SELECTED PASSAGE:
########################################

126,835 individuals are still displaced due to the Marawi conflict in May 2017. Thanks to donors and partners, UNHCR continues to give life-saving assistance, protect the well-being and safeguard the rights of the most vulnerable.
Amid the coronavirus pandemic, UNHCR continues to respond to the protection needs of the most vulnerable forcibly displaced families in Mindanao, who are also facing the threat of conflict and natural disasters. More than one-third of the 351,647 forcibly displaced individuals in Mindanao have been displaced since the 2017 Marawi conflict.
It has been more than three years since Asnairah Guinato and her family left their home at the height of the Marawi conflict. They currently live in Sagonsongan Area 2, and are one of the 2,954 families who remain in various transitory sites in Lanao del Sur.
Still unable to return home after three years of being displaced, protection risks and insecurity remain as their top concerns. While the transitory site provides their family with better living conditions and more privacy, the challenges remain and are now compounded by the COVID-19 pandemic.
On the 7th of August 2020, UNHCR distributed hygiene kits to 270 forcibly displaced families in Sagonsongan Area 2 Transitory Site. Asnairah expressed her gratitude to UNHCR and the donors and partners who made this possible.
Hygiene kits have been given to a total of 1,968 forcibly displaced families in transitory sites across Marawi during the first two weeks of August. These hygiene kits are critical especially during this time when the coronavirus puts them at greater risk.
In the past three years, thanks to the kindness of individual donors and our partners on the ground, UNHCR has been able to reach the families displaced by the Marawi conflict. Together, we continue to give life-saving assistance, protect the well-being and safeguard the rights of the most vulnerable, and deliver quick impact projects that help them live in dignity and safety. However, many still live in displacement and continue to face difficulty in accessing services and rebuilding their lives.

########################################

SOURCE MATERIAL:
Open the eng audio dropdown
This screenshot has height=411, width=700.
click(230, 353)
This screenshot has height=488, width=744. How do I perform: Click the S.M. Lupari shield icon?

########################################

EXERCISE AIM:
Decide whether each statement agrees with the text on the Marawi displacement above. Answer yes or no for each and quote the words of the text that decide it. (a) UNHCR handed out hygiene kits to 270 families at Sagonsongan Area 2 on August 7, 2020. (b) Asnairah Guinato and her family have been able to return home. (c) The transitory site gives the family more privacy.

RESPONSE TO THIS TASK:
(a) Yes: "On the 7th of August 2020, UNHCR distributed hygiene kits to 270 forcibly displaced families in Sagonsongan Area 2 Transitory Site."
(b) No: "Still unable to return home after three years of being displaced"
(c) Yes: "the transitory site provides their family with better living conditions and more privacy"